■ Problem requirements
List each line in the rows below that contains the string "size". Case counts.

════════════════════

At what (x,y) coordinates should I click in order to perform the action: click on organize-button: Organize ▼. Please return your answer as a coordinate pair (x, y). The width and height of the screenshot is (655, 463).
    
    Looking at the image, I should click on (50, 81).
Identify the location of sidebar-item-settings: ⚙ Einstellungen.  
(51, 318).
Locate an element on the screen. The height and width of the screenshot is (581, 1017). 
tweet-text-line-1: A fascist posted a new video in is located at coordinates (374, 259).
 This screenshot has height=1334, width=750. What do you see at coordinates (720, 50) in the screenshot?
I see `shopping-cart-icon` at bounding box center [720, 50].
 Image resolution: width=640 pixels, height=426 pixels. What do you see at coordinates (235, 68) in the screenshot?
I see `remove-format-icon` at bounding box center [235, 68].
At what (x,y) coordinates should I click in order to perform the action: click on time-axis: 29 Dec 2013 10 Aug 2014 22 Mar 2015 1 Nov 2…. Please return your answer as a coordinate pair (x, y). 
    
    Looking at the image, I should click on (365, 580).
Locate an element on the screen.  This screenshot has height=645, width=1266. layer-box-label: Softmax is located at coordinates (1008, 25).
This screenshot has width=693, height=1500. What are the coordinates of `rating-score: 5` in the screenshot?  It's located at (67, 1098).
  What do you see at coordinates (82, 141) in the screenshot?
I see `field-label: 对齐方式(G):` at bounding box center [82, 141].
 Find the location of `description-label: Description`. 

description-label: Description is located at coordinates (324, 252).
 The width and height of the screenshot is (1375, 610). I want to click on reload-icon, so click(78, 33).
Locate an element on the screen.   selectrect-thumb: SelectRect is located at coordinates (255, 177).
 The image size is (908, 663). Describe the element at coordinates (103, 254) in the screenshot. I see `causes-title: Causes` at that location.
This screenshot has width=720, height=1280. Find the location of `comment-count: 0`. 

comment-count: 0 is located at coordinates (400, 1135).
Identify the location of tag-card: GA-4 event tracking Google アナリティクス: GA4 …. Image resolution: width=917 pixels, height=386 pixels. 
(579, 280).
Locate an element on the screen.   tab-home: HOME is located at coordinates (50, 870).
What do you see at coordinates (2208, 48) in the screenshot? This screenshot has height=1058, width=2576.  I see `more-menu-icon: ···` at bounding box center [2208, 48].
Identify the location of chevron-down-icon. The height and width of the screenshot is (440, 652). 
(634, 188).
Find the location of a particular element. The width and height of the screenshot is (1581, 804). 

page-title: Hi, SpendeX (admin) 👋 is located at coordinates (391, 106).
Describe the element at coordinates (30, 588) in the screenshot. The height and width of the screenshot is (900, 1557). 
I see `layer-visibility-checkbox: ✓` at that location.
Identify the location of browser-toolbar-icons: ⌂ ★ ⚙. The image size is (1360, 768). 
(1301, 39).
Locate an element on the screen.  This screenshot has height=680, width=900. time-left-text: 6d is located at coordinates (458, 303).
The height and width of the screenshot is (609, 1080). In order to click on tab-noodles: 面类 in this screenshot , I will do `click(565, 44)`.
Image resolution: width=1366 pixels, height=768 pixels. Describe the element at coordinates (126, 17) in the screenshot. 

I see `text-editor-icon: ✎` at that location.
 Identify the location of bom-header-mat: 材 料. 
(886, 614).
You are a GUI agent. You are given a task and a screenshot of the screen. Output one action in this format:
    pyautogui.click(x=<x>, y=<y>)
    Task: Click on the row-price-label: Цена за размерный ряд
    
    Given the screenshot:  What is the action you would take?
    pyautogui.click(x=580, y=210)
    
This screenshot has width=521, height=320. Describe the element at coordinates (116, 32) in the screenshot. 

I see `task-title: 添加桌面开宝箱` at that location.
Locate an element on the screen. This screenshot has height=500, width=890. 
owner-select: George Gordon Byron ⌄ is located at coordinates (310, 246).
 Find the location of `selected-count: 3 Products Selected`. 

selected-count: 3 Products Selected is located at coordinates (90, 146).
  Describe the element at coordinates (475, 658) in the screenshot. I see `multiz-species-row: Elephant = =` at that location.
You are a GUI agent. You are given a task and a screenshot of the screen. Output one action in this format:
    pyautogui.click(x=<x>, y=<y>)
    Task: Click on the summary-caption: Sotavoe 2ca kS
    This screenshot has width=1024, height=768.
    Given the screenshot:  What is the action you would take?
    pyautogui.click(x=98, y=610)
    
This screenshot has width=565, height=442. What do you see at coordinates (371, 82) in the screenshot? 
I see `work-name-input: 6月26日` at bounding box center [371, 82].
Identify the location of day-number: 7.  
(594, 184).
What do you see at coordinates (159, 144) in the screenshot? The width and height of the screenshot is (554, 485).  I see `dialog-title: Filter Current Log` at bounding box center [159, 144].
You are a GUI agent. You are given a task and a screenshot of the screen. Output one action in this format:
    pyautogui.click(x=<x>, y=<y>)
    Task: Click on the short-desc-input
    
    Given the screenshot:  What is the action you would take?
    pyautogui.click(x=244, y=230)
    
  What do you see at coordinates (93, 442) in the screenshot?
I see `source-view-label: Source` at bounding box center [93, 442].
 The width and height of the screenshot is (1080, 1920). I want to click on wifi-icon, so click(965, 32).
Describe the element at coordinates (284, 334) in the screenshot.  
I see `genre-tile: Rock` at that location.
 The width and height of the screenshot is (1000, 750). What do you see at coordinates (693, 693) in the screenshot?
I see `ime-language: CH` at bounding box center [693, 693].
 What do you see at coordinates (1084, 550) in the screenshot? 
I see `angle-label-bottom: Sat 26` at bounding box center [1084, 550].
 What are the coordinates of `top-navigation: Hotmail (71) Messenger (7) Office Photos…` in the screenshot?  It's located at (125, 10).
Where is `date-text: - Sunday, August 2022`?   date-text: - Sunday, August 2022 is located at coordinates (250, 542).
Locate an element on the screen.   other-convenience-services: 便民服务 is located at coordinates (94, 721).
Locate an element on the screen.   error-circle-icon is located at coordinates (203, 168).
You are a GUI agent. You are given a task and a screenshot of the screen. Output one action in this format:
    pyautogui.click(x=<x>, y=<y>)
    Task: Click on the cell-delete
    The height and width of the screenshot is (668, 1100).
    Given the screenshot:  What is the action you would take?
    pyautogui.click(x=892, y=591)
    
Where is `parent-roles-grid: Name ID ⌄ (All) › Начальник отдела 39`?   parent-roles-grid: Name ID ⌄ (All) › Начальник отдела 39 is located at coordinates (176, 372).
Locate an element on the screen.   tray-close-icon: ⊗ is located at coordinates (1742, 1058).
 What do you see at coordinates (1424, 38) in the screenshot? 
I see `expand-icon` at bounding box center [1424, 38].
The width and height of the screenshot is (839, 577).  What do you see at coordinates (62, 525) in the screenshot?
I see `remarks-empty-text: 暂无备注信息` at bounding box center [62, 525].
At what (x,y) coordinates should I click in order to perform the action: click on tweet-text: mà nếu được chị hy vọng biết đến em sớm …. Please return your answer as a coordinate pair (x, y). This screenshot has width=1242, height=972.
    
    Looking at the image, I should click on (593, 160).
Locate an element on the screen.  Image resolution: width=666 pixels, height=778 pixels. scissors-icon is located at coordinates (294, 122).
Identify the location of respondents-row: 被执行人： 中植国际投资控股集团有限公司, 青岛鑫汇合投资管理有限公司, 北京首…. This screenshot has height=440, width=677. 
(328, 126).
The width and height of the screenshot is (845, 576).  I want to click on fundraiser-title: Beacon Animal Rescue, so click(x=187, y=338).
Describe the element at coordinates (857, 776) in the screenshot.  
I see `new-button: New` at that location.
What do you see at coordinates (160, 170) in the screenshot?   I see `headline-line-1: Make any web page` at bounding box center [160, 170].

════════════════════

■ Exercise result
 The image size is (908, 663). Describe the element at coordinates (103, 254) in the screenshot. I see `causes-title: Causes` at that location.
Identify the location of browser-toolbar-icons: ⌂ ★ ⚙. The image size is (1360, 768). 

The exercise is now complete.